Action item: If a line below contains the word "agent", count it. Please give the total and nothing else.

# # # #

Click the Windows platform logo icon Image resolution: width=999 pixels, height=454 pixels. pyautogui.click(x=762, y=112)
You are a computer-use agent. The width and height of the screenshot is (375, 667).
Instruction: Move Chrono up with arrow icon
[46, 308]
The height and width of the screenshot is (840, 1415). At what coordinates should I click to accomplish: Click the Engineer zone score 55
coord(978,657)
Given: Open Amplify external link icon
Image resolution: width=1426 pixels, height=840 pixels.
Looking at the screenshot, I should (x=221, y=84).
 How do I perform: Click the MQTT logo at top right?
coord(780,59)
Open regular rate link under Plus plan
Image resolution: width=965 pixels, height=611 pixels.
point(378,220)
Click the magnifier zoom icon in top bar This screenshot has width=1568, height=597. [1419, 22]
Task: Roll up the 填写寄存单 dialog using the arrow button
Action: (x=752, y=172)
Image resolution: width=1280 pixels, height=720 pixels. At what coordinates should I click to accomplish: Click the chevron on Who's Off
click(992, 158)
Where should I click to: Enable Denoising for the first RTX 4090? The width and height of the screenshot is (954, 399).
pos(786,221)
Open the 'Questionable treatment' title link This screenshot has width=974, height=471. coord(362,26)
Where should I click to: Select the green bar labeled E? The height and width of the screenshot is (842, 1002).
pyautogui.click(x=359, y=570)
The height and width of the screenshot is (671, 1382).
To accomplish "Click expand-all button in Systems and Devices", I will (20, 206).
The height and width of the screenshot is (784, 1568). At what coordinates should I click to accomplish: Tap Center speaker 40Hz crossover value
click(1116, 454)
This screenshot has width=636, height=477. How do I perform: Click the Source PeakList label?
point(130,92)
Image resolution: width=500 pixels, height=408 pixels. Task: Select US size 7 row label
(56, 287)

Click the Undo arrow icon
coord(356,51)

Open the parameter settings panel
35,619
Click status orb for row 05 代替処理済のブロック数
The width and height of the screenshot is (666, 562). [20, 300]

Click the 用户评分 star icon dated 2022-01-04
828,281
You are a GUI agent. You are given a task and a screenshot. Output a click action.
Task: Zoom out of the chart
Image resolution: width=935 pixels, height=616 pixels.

# # # #

Exercise response: 2